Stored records
■ ■ ■
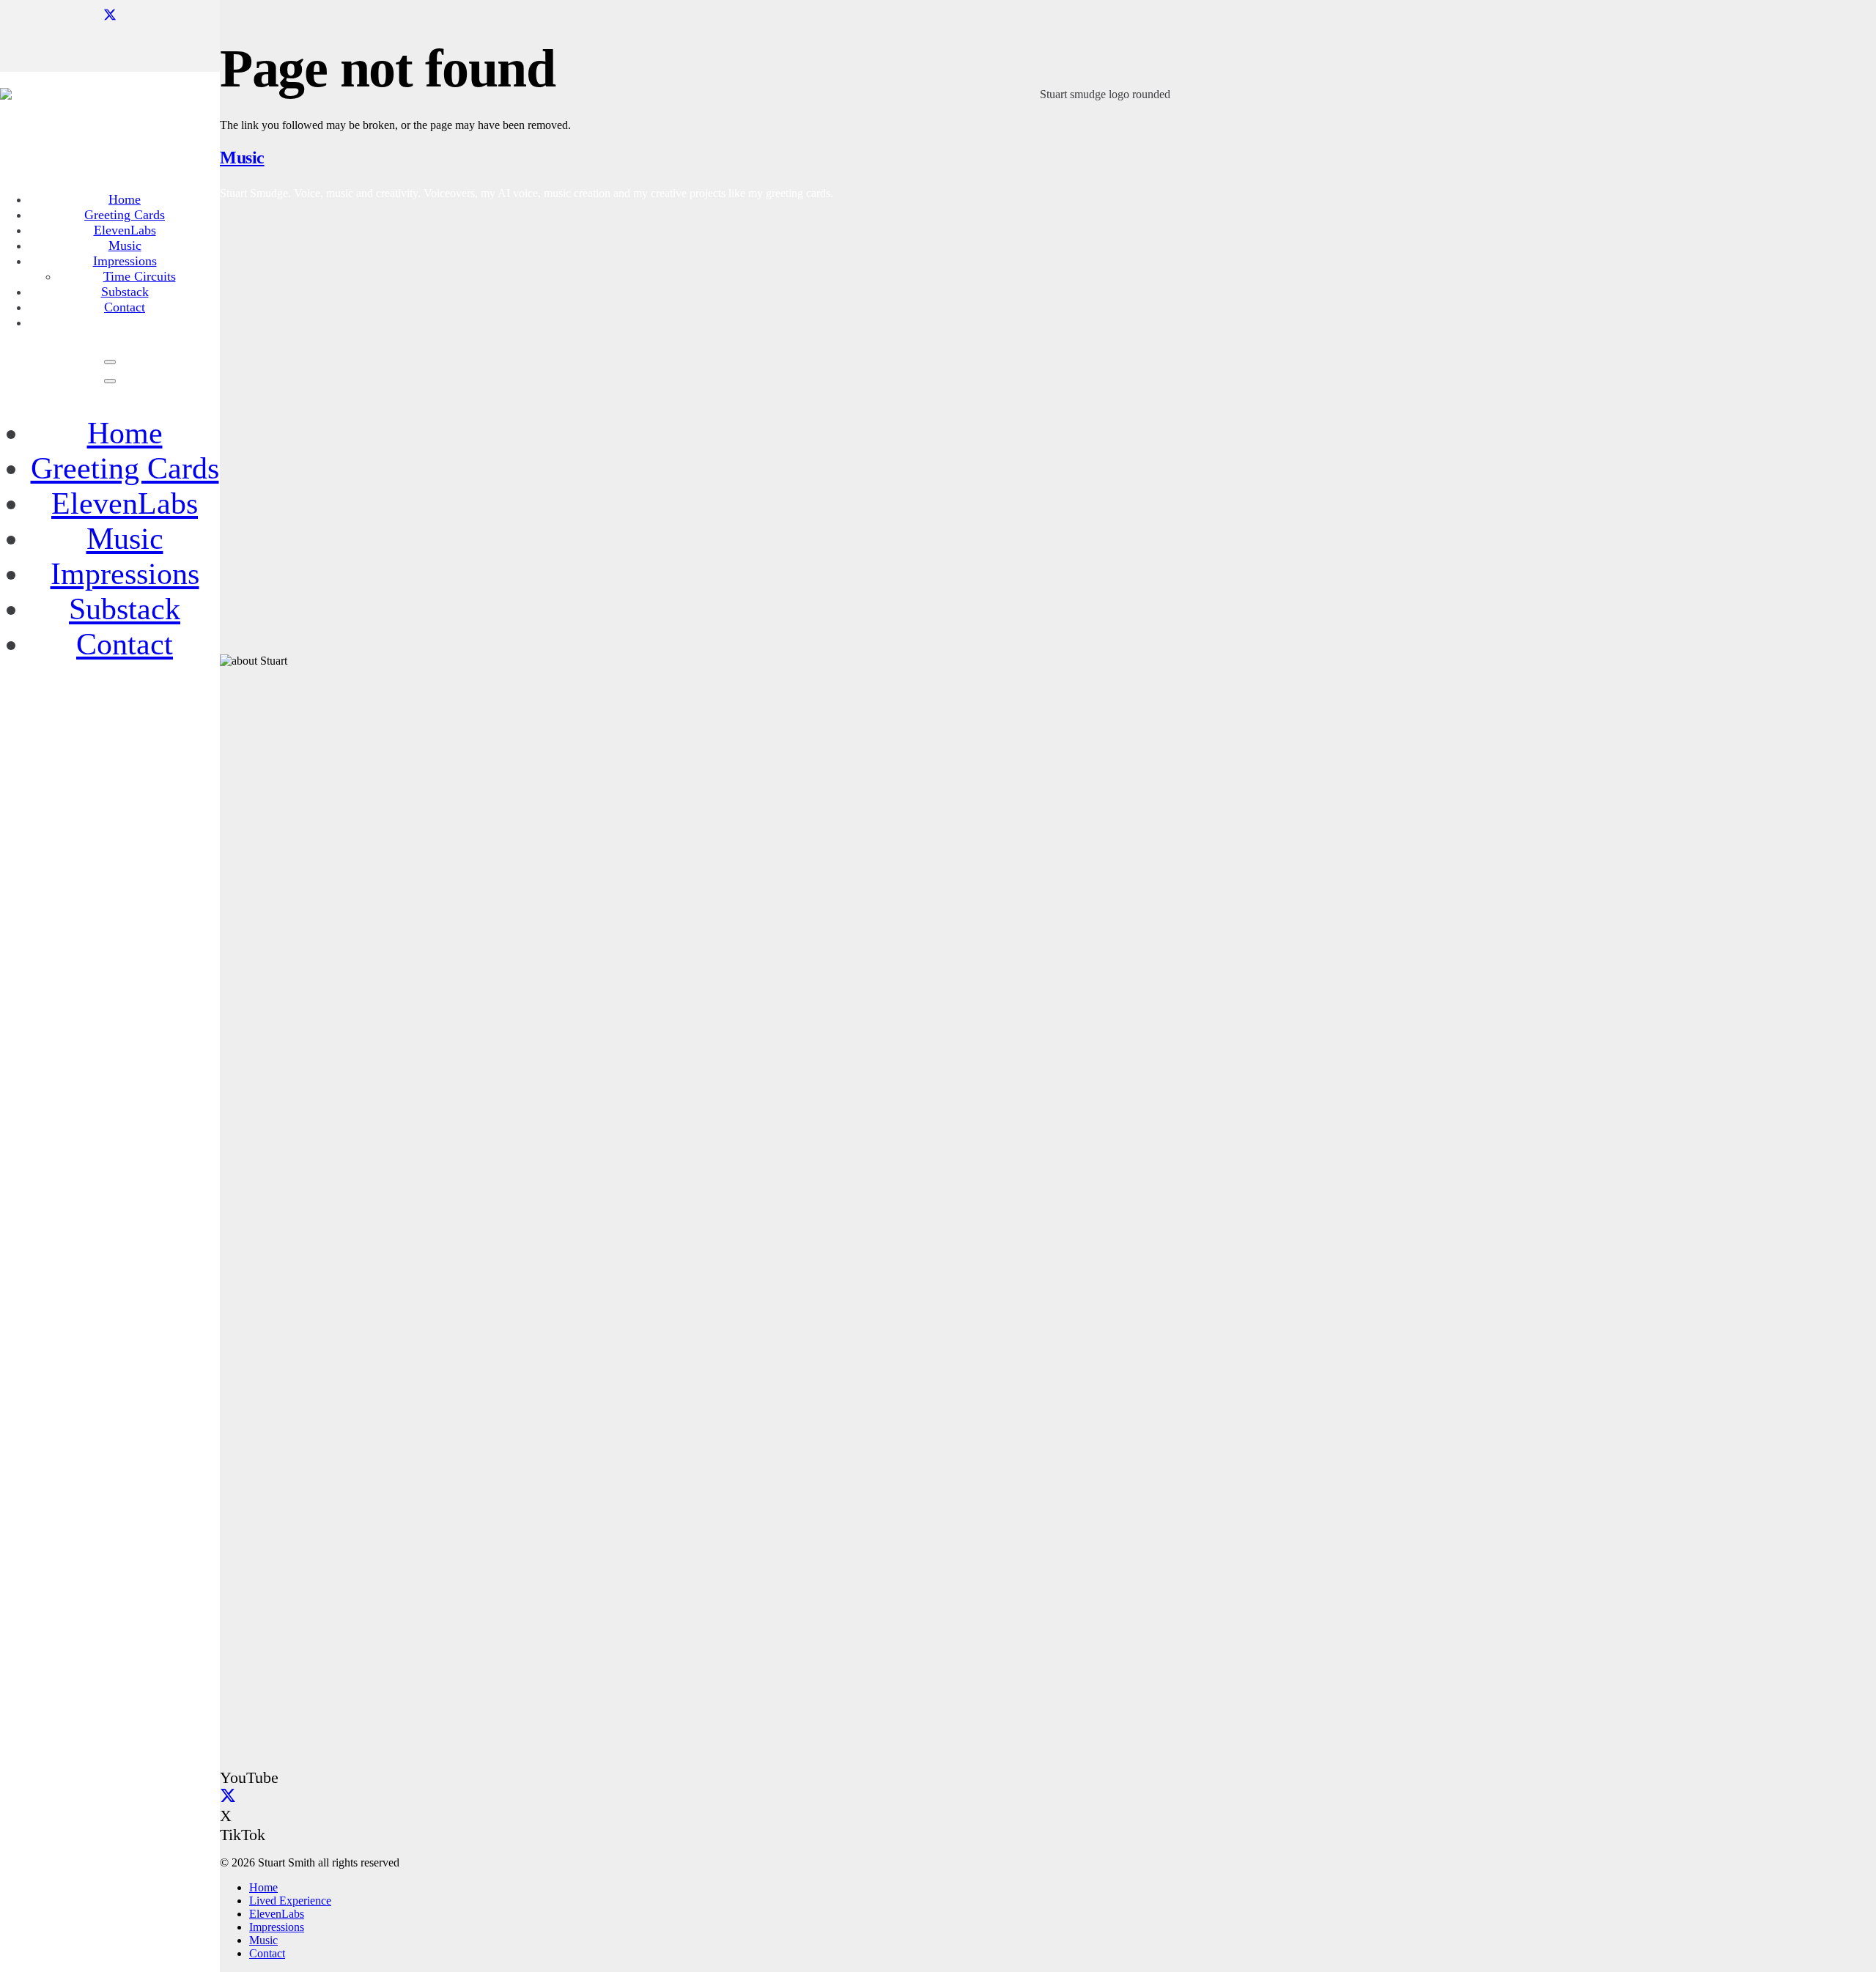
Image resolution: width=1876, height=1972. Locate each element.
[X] (110, 15)
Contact (124, 644)
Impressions (125, 574)
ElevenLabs (124, 503)
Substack (124, 609)
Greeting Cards (125, 468)
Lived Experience (290, 1900)
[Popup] (110, 362)
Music (124, 538)
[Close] (110, 381)
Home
■ ■ ■
— Required action —
Return each entry above unchanged. Leave the pictures out.

— Completed exercise —
Image resolution: width=1876, height=1972. Locate each element.
[X] (110, 15)
Contact (124, 644)
Impressions (125, 574)
ElevenLabs (124, 503)
Substack (124, 609)
Greeting Cards (125, 468)
Lived Experience (290, 1900)
[Popup] (110, 362)
Music (124, 538)
[Close] (110, 381)
Home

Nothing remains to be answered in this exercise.